There are usually two kinds of food frying processes, namely by frying and frying while soaking in a lot of oil (deep frying). During the frying process, the oil will be absorbed into the food and some of the food components will be dissolved into the cooking oil. This way of cooking is actually bad for health. However, you can work around this by choosing healthy cooking oil.
Do you know which oil is the healthiest for frying?
There are various types of oil that can be used for cooking. The criteria for a good cooking oil is that the saturated fat content is less than the unsaturated fat in the composition of the oil.

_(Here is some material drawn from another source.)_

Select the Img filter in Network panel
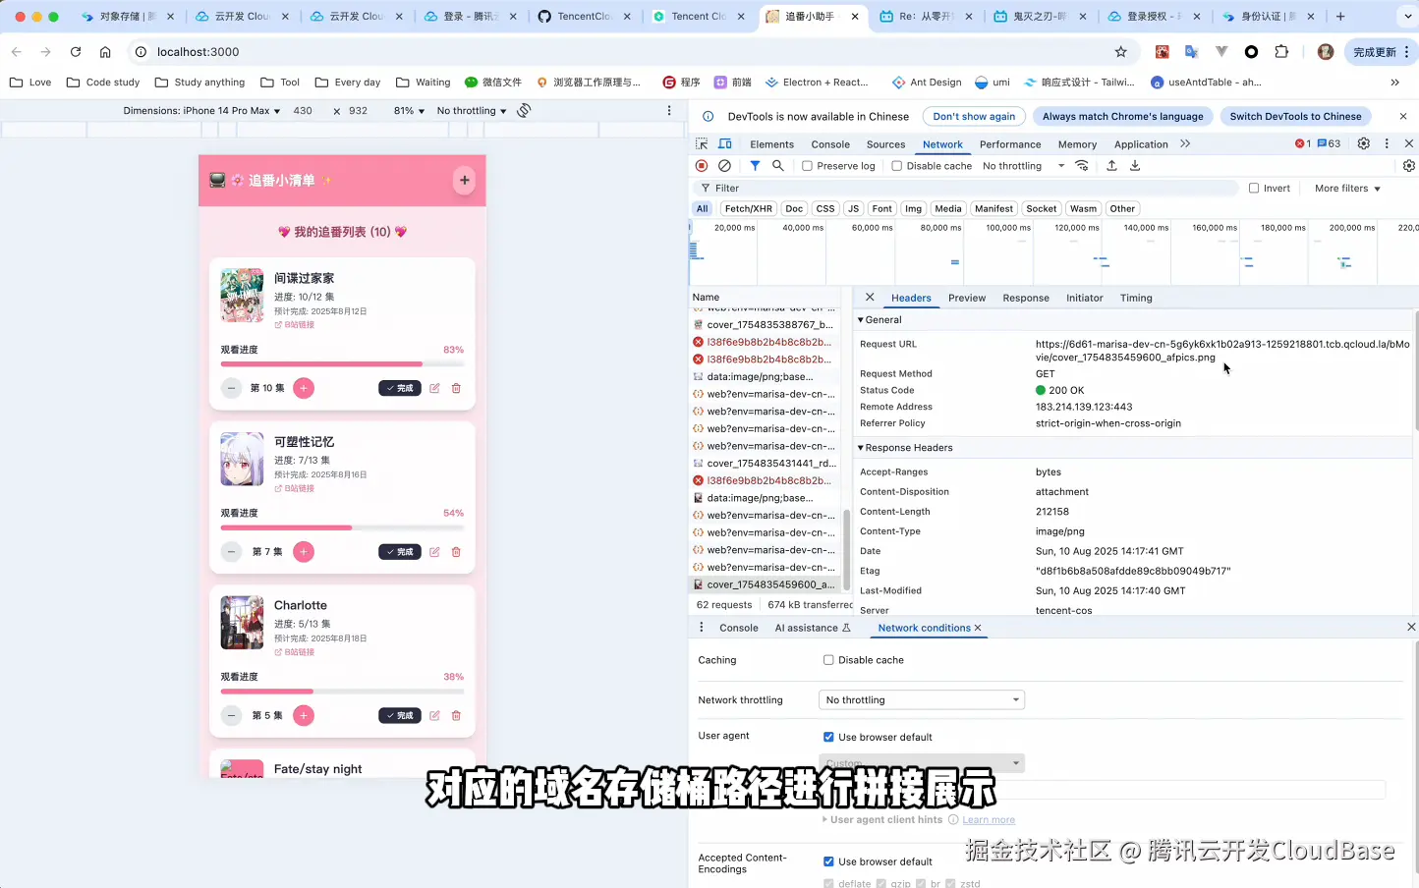The width and height of the screenshot is (1419, 888). tap(913, 208)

When cooking, the oil must be below a certain temperature so as not to oxidize and generate free radicals. Many people think that olive oil or olive oil is healthier than other cooking oils. Really?
Olive oil, corn oil, soybean oil and sunflower oil: which is healthier?
Researchers at Sfax University Tunisia conducted a study and compared the suitable oils for frying. They compared olive oil to corn, soybean and sunflower oil.
The research was published in the Journal of Agricultural and Food Chemistry. They noted the physical, chemical, and nutritional changes in oil when heated and used to fry food.
When heated, oil can produce toxic substances and its nutritional content can be lost or changed. This study aims to find the oil that undergoes the least nutritional changes when used for frying repeatedly.
The research team fried potatoes at 3 temperatures with 4 different types of oil, olive oil, corn oil, soybean oil and sunflower seed oil. Potatoes are fried in 3 temperatures, 160 C, 190 C and 180 C.
This test was repeated 10 times with the same oil, in general household conditions. Different methods are used to determine the change in oil during the frying process.
The results show that when used for frying, the chemical composition of cooking oil is generally stable compared to seed oil. Olive oil, on the other hand, is the most resistant to oxidation. Trans fatty acids and the percentage of total nutrients are the least changed at 160 degrees C during the frying process.
The healthiest olive oil
In conclusion, olive oil is better than seed oil for frying, because the quality and nutrition is better or not much has changed. Meanwhile, the International Olive Oil Council states that olive oil is ideal for frying, but it must be at the right conditions and temperature and not too hot.
There is no structural change in olive oil, and its nutritional content remains durable compared to other oils. Not only because of its antioxidant content, but also because of its high oleic acid content.
How to use cooking oil to stay healthy
Don’t heat the cooking oil too high.
Use just enough so that the compounds formed from heating are not excessive.
Before adding the ingredients to be fried, make sure the cooking oil is hot first so that the cooking process is not too long in the oil.
Use paper or tissue to cover the fried food to remove excess oil from the food.
So that the compounds formed due to heating do not become a lot and do not stick to food, it is better not to use used oil repeatedly.
Store cooking oil in a cool place and not exposed to light so that the content of the oil does not change.
Healthy cooking oil doesn’t mean that you overdo it on fried foods. Keep limiting your consumption of fried foods.